Wherever the word "Output" turns up in a line of the entries, copy that line.
** Opening The data block **
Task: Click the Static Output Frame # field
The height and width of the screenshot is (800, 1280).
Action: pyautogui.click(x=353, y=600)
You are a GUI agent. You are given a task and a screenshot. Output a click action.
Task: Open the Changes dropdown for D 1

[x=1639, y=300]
** Closing The data block **
** Opening The data block **
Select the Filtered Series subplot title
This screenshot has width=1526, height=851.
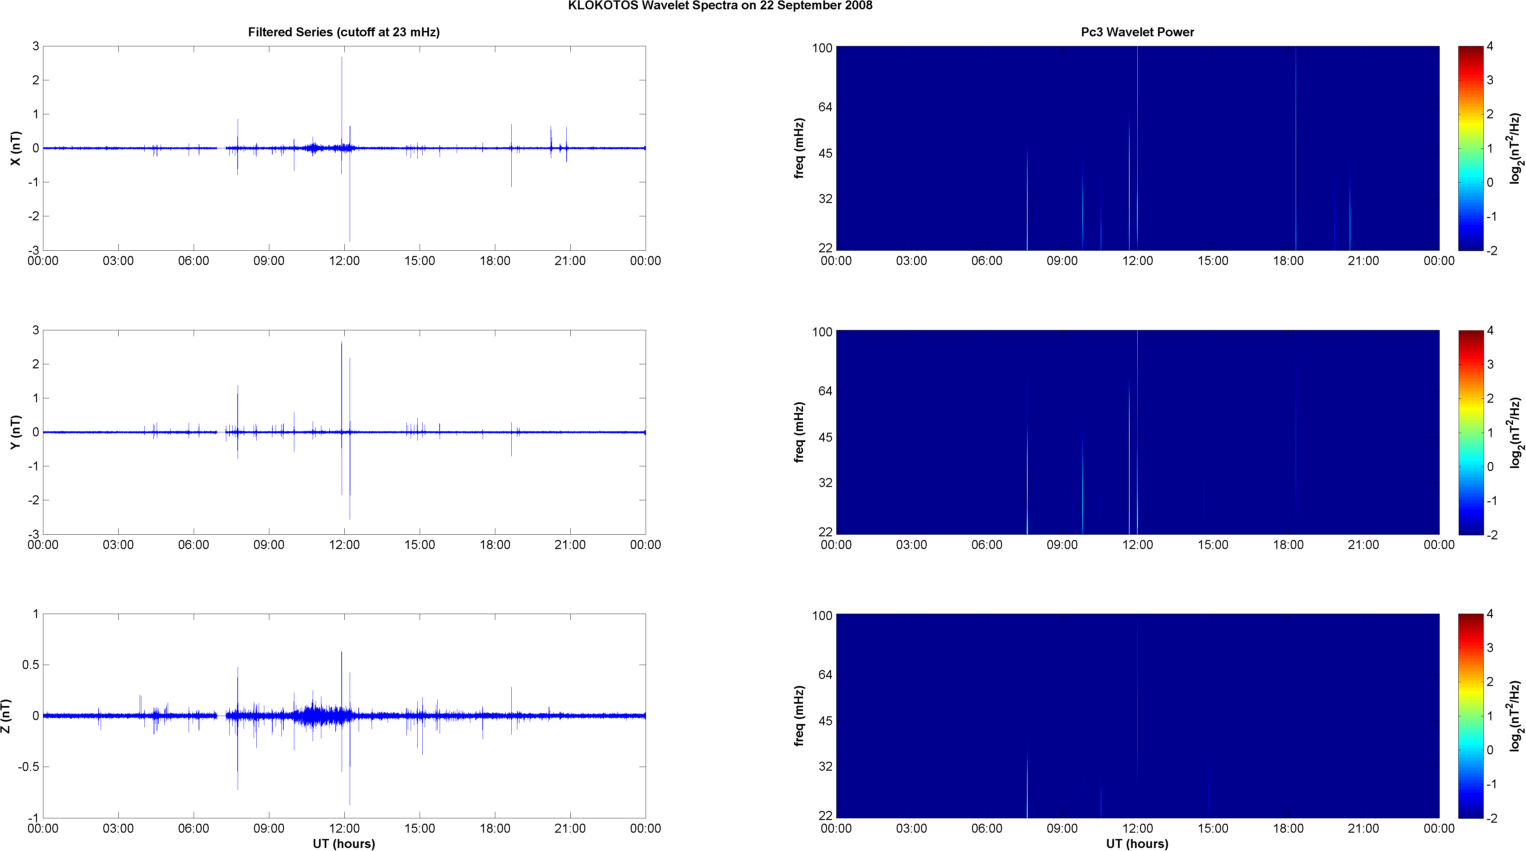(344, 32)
** Closing The data block **
→ **Your response**:
Task: Click the Static Output Frame # field
You are a GUI agent. You are given a task and a screenshot. Output a click action.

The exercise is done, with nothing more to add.